Think Caserta, and you think High Baroque style, a desire to out-Versailles Versailles in terms of scale, magnificence and power-projection. It was an urge that in the 1750s drove Charles VII to commission Luigi Vanvitelli to design a 1,200 room palace in Campania. The gardens were similarly vast – a long axis draws the eye to the distant horizon where cascades and fountains very nearly come into focus. However, just as the house and gardens neared completion, a sea-change occurred in garden style. Taste had moved on and Charles’s son, Ferdinand IV and his wife Marie Caroline now looked to English fashion for inspiration.
There really couldn’t be a stronger contrast between the old and the new gardens. A 50 acre plot was prepared and on the advice of His Britannic Majesty’s Envoy Extraordinary, William Hamilton, a plantsman-designer called John Andreas Graefer was engaged to create an ‘English Garden’. He began work in 1786, collaborating with Vanvitelli’s son, Carlo. The result is something like an English country park with trees and grass, seeded with architectural elements to delight, surprise or thrill the beholder. But unlike its northern model, Caserta has exotic plants and trees clustering round the little lake and the created false ‘Roman ruins’.
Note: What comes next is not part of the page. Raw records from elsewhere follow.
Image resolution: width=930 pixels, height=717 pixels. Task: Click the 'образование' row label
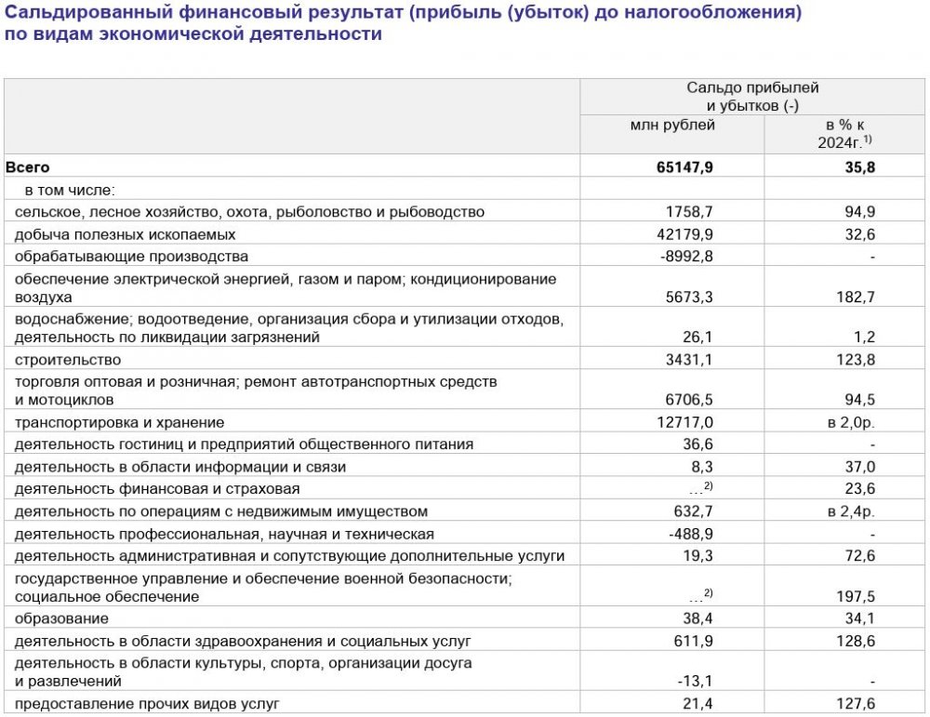pos(61,618)
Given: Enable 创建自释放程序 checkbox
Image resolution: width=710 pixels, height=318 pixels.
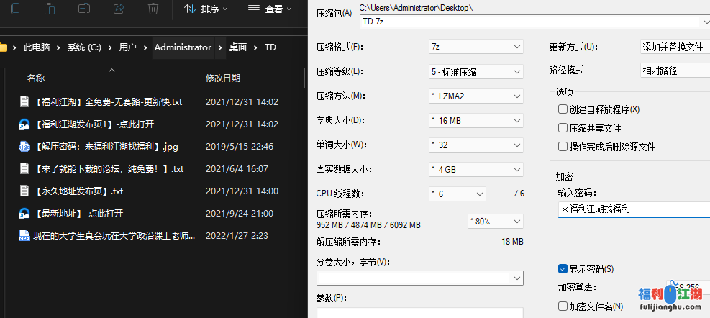Looking at the screenshot, I should [563, 109].
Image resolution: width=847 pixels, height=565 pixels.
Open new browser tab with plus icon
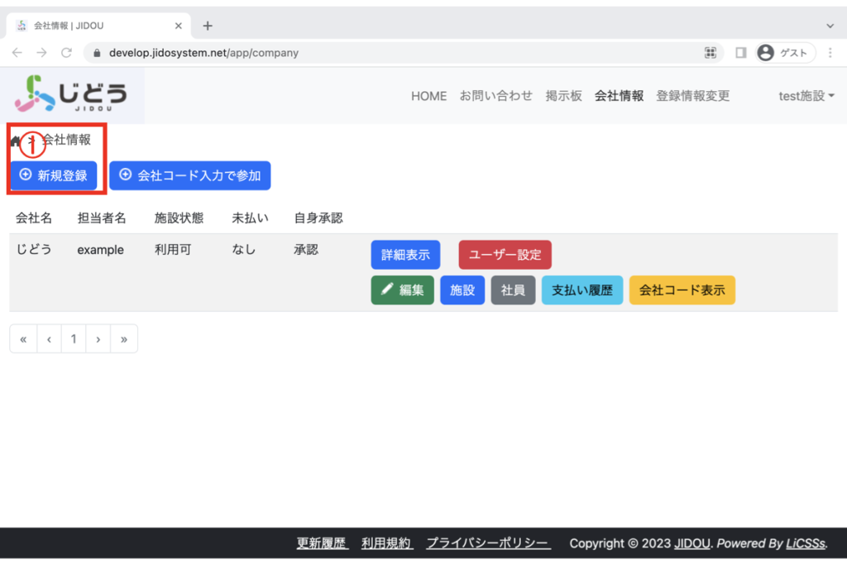click(208, 26)
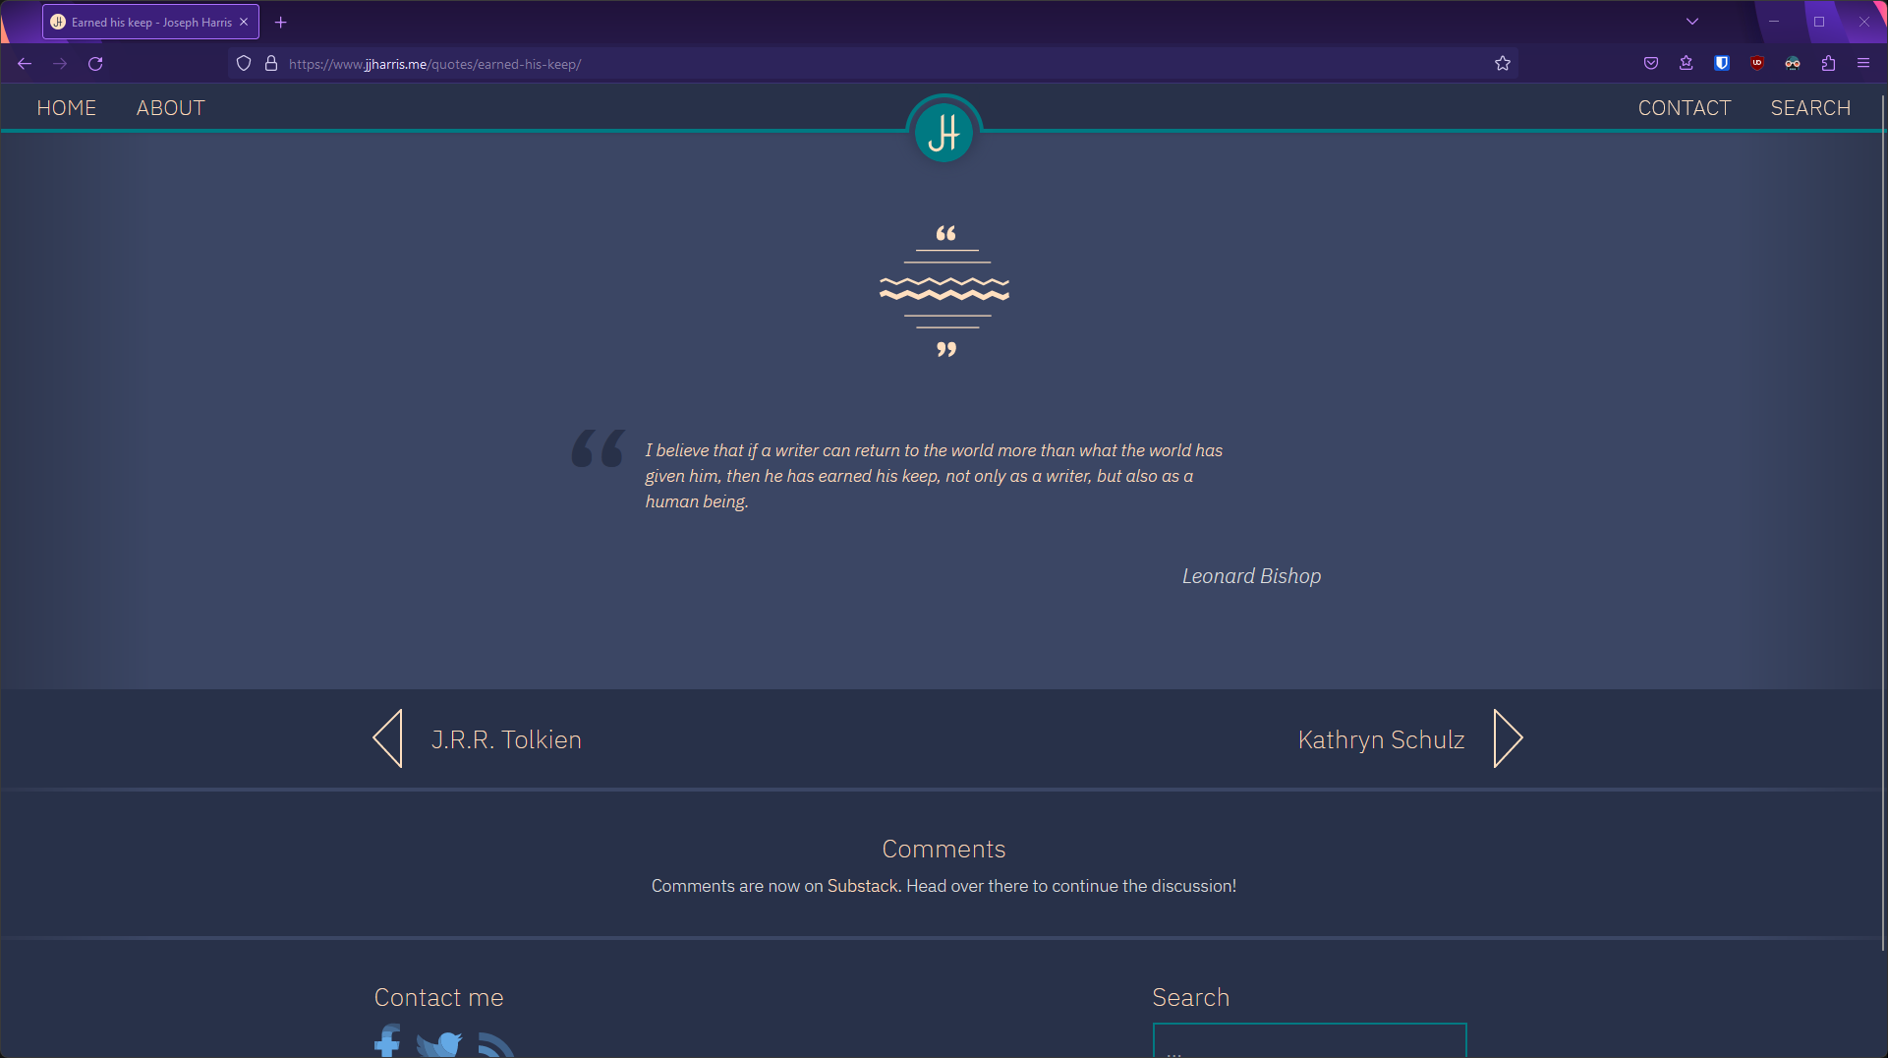
Task: Bookmark this page with the star
Action: 1503,64
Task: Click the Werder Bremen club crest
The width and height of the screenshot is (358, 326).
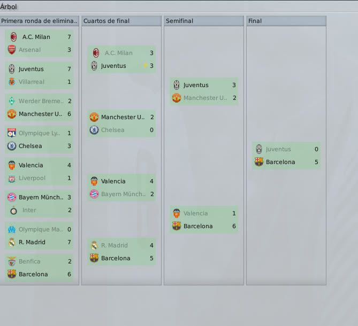Action: 12,101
This is a magnificent example of the Picturesque taste as it settled into the Romantic style – a world where imagination and emotions are just as important as reason. This is a garden about sudden revelations and sudden surges of feeling. And nothing embodies this quite so well as ‘Venus Bathing’, where the nude goddess may be seen from the front across water, chastely guarding her charms.
However, if you walk through a passageway cut into rock and glimpse her as if from a secret hiding place, her form is rather more thrillingly revealed.